Collected data:
····················

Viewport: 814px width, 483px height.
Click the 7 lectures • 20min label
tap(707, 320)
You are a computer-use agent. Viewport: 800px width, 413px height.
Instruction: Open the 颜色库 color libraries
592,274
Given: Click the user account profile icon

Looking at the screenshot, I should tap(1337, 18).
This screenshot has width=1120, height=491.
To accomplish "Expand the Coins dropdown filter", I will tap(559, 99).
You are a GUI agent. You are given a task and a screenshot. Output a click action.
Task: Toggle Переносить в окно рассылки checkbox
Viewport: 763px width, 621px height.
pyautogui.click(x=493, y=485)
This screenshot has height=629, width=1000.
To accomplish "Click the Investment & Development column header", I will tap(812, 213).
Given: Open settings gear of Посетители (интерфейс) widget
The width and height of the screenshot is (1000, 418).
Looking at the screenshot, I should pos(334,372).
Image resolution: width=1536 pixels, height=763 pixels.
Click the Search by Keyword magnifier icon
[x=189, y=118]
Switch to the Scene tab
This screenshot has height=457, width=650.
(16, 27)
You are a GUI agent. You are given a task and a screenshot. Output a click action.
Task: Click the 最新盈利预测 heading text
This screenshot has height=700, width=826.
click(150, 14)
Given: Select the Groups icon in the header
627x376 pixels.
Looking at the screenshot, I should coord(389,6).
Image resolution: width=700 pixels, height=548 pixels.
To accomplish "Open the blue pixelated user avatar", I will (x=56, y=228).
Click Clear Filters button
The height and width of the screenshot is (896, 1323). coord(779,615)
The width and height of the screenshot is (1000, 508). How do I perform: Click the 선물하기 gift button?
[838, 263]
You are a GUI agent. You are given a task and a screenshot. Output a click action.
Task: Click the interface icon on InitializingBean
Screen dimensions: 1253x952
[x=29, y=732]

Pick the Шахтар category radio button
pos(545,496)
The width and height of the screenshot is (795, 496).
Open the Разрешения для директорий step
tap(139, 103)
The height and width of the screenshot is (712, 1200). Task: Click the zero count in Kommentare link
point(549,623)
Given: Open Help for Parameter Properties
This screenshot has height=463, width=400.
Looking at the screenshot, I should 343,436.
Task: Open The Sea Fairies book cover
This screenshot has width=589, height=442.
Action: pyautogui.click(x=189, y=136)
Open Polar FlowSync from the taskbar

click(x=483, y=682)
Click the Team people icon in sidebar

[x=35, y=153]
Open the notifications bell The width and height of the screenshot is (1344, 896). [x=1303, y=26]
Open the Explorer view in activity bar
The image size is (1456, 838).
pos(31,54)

····················

All lines above containing the string "resolution" are to be collected.

Image resolution: width=1536 pixels, height=763 pixels.
Image resolution: width=700 pixels, height=548 pixels.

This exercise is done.